Northern pudu (Pudu mephistophiles)

Last week we wrote about the strange Monito del monte—an arboreal marsupial which lives in the Valdivian temperate rain forests of Chile and Argentina.  This week’s headlines are filled with exciting zoo news related to those strange forests.  A baby southern pudú (Pudu puda) was born in the Queens zoo a month ago (zoos delay the announcement of newborns in order to dramatize public introductions).  Pudús are the world’s tiniest deer: adults weigh up to 12 kilograms (26 lb), although the mightiest stags can sometimes reach 13.4 kilograms (30 lb) and loom up to 44 centimeters (17 in) tall.  Female pudús lack antlers, however the stags have tiny antlers with no forks (which can measure up to 7.5 centimeters (3.0 inches) long).  There are two species in this genus of cervids:  the southern pudú (Pudu puda) & the northern pudú (Pudu mephistophiles) which are similar in appearance and habit (although the northern pudú is smaller, and only gets up to 33 cm (13 inches) in height).

A Northern Pudu (Pudu mephistophiles) with a small human for scale (photo by Noga Shanee)

A Northern Pudu (Pudu mephistophiles) with a small human for scale (photo by Noga Shanee)

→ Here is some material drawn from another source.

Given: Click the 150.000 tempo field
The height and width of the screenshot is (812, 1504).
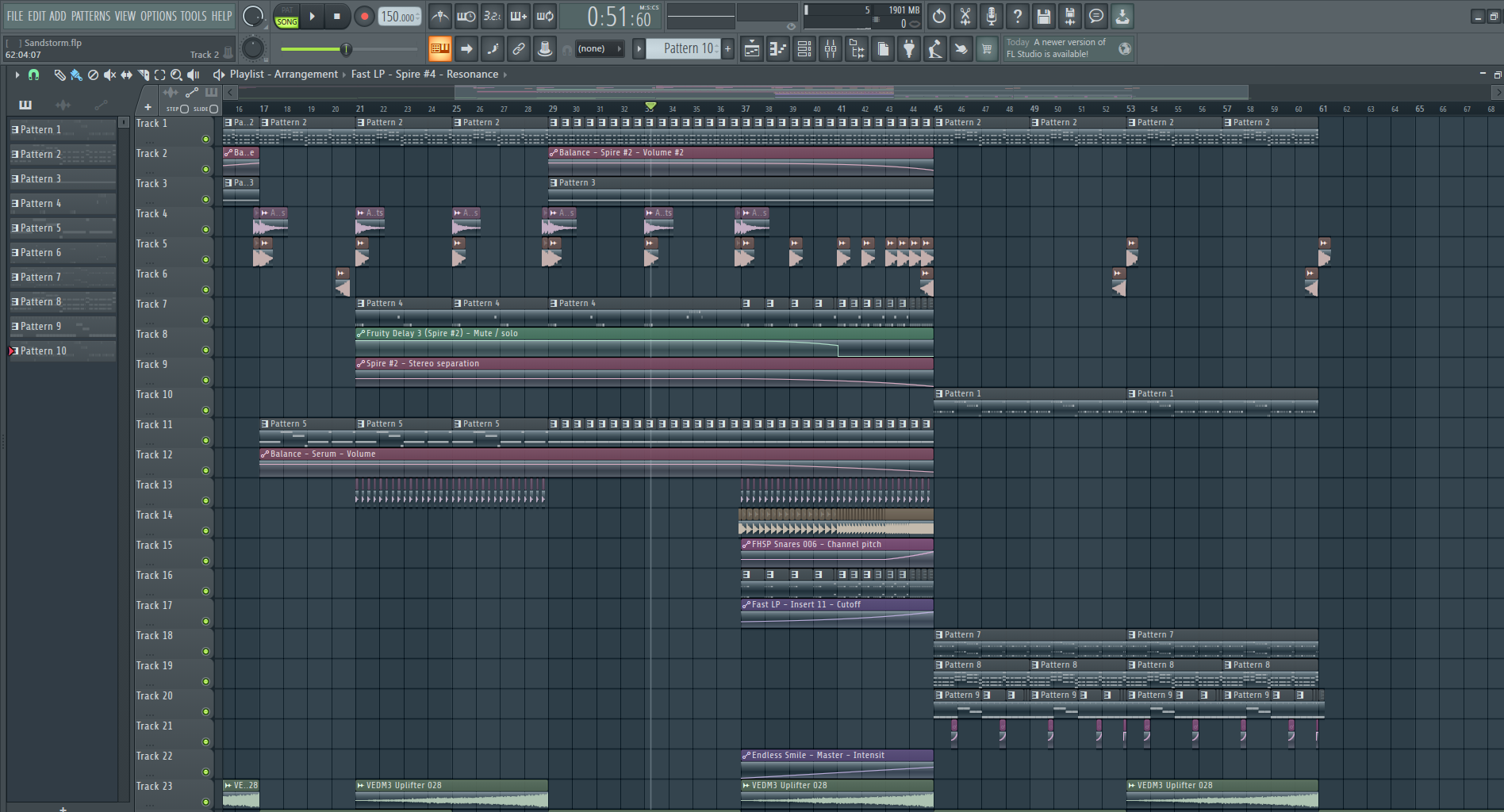Looking at the screenshot, I should point(399,17).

Pudús hide in the low growing vegetation of the miniature forests where they dwell and they feed on the same vegetation by pulling it down with their hooves or by climbing stumps and low branches to reach the leaves.  Their vocalizations are as adorable as they themselves are: the diminutive deer bark when they are alarmed.  If they become angry, their fur bristles and they shiver.  This display of wrath is not especially intimidating and many predators prey on pudús, including owls, foxes, and tiny rainforest cats (and occasionally formidable pumas).  Unfortunately, humans have introduced dogs and red deer to the delicate Andean cloud forests where the deer live and these invaders are respectively overhunting and outcompeting the winsome little deer.

One month old pudú fawn

One month old pudú fawn

I am extremely happy that there is a little pudú fawn living in Queens.  I am also glad another animal from the temperate rainforests of South Chile (the last surviving remnant of the rainforests of Antarctica) is in the news.  I desperately wish John D. Dawson would paint a picture of the eco-region so that I truly could show you how strange and lovely the plants and animals there are.  But, until that happy occasion, here is another pudú photo.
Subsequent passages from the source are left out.